New amfAR Grants Advance HIV Cure and Post-Treatment Studies

Awards totaling $1.16 million will support “Trojan horse” approach to curing HIV and effort to unlock the secrets of post-treatment control

In August 2019, through the amfAR Research Consortium on HIV Eradication (ARCHE), a grant program that fosters collaboration among teams of scientists, amfAR has awarded new grants totaling $1.16 million to advance a pair of innovative research studies attacking HIV from very different angles.   

Keith Jerome, Ph.D., of the University of Washington, Seattle, was awarded $344,000 for a project that aims to advance a gene therapy strategy for curing HIV. Gene therapy is emerging as one of the most promising interventions across all of biomedical science, including HIV, but it carries a number of risks and challenges. Scientists need to find ways to improve the efficiency of appropriately altering DNA, effectively target the correct cells, and enable the therapy to safely persist long enough to have an effect.


Dr. Keith Jerome

Moreover, a substantial limitation of current approaches is their cost in the clinic, which can be as much as $2 million or more. amfAR’s ARCHE-GT consortium plans to reduce costs by developing in vivo gene therapy in which the gene-engineering tools are injected directly into the patient. These tools are delivered inside vectors, which function as “Trojan horses.”

Dr. Jerome’s team plans to compare which of 11 vectors delivers the gene-editing tools most effectively to the various specific tissues that are being targeted. These lead candidates will then be used in future studies of combination in vivo gene therapy interventions.

Another area of HIV research in which amfAR is particularly interested is post-treatment control. Post-treatment controllers (PTCs) are HIV-positive individuals who, unlike the majority of people living with HIV, are able to control their virus after stopping antiretroviral therapy (ART). But discovering the mechanisms of this control has proven difficult since the rarity of PTCs has so far precluded analysis of a sufficient number of samples.
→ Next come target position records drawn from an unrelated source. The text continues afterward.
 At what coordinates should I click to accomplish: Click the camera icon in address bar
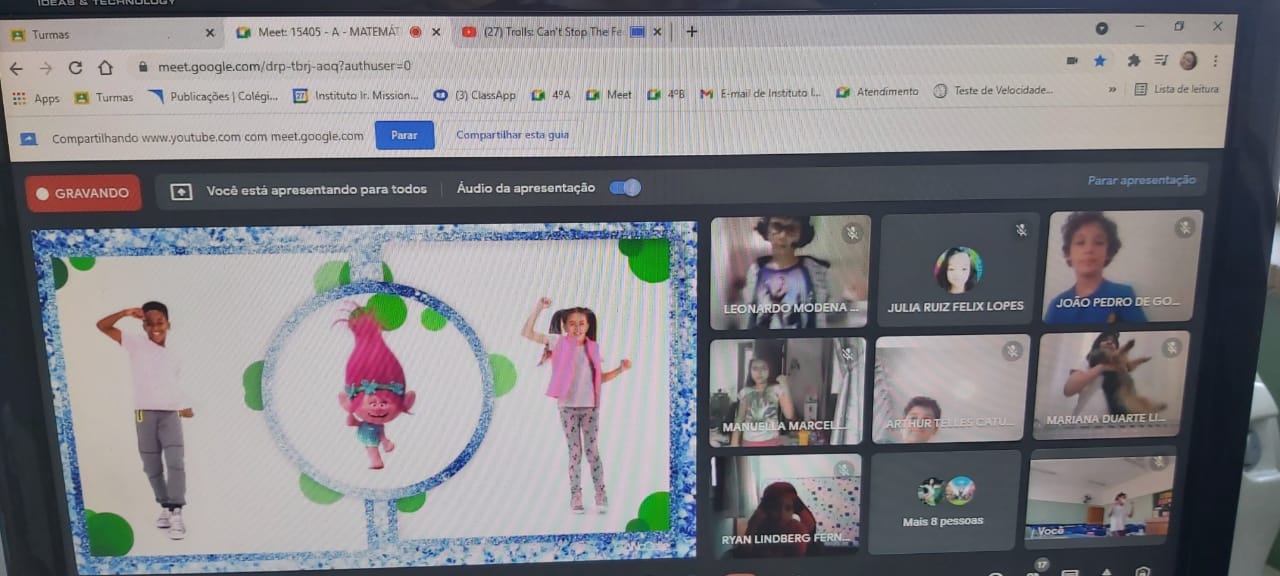[x=1072, y=60]
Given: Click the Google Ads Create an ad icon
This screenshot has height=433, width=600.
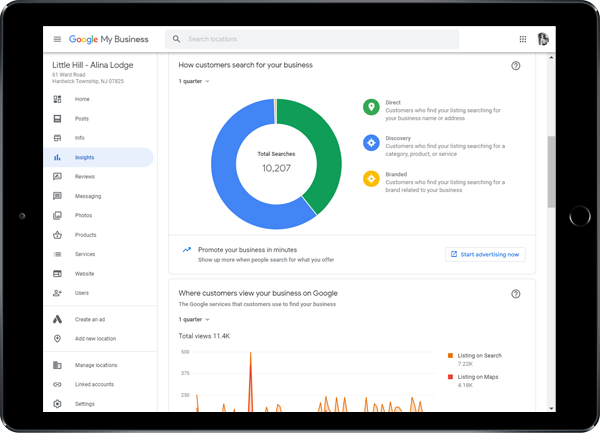Looking at the screenshot, I should coord(57,319).
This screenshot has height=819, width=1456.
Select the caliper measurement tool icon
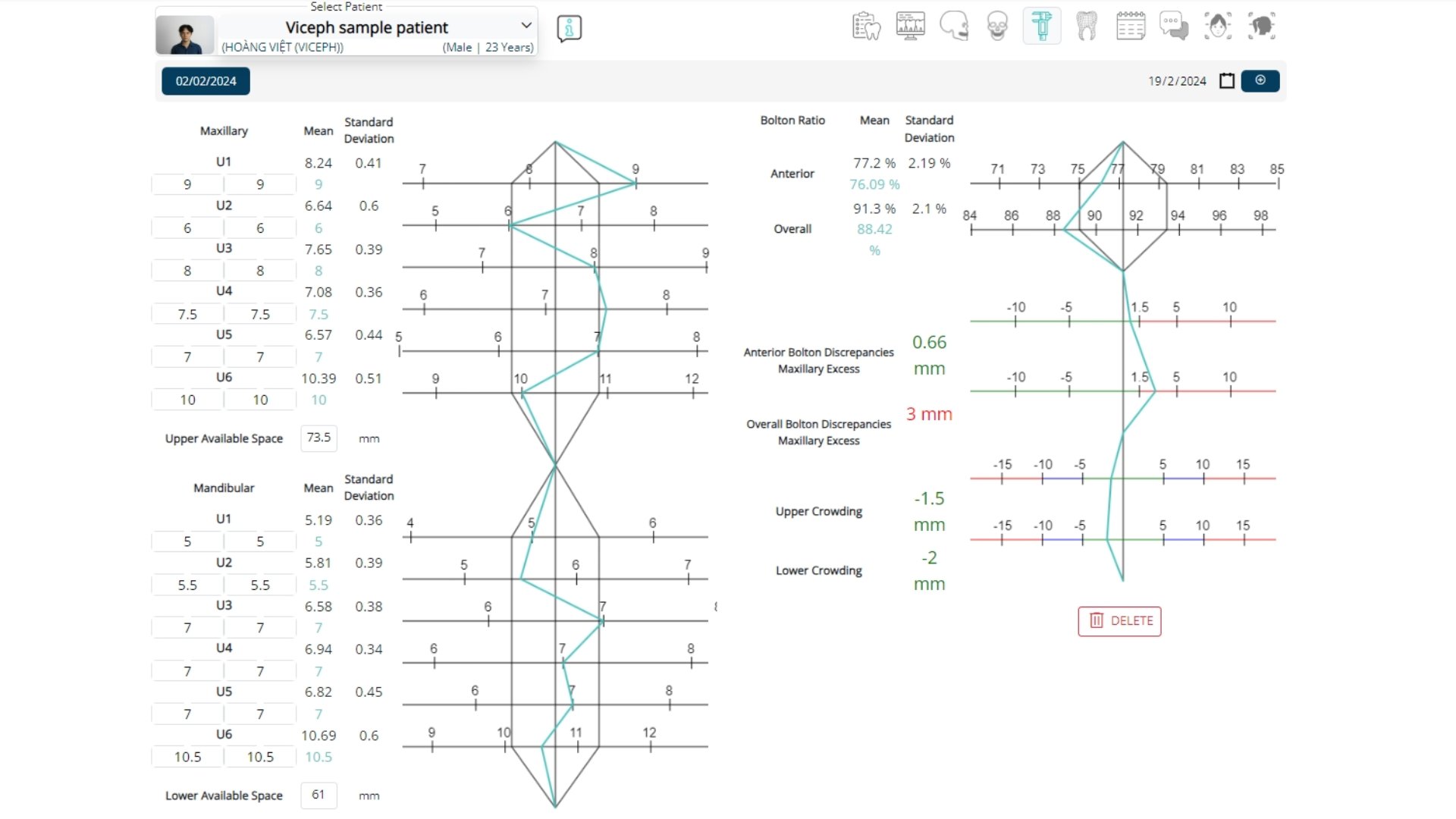[x=1041, y=26]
amfAR’s ARCHE-PTC collaboration consists of the world’s leading experts in PTC research and brings together clinical cohorts of PTCs from all over the world, including an all-female cohort from Cameroon, under one streamlined analysis plan. Dr. Jonathan Li of Brigham and Women’s Hospital in Boston has assembled an impressive cohort of post-treatment controllers from one of the largest HIV clinical trial networks in the world.

Dr. Jonathan Li

Dr. Jonathan Li

Supported by an amfAR grant of $815,000, Dr Li and his team will gather and analyze samples from this multinational PTC cohort and will be able to employ cutting-edge tools to investigate whether characteristics of the virus or immunologic responses can predict post-treatment control. Discovering what leads to post-treatment control in some people could help to achieve durable ART-free control in all people living with HIV.

“We’re excited to be supporting these immensely talented research teams and their very different but very promising avenues of investigation,” said Dr. Rowena Johnston, amfAR vice president and director of research. “These research areas have enormous potential for giving us the tools to control the virus without the need for lifelong treatment or, in the case of gene therapy, to eliminate it altogether. Either outcome could dramatically alter the lives of the millions of people living with HIV worldwide.”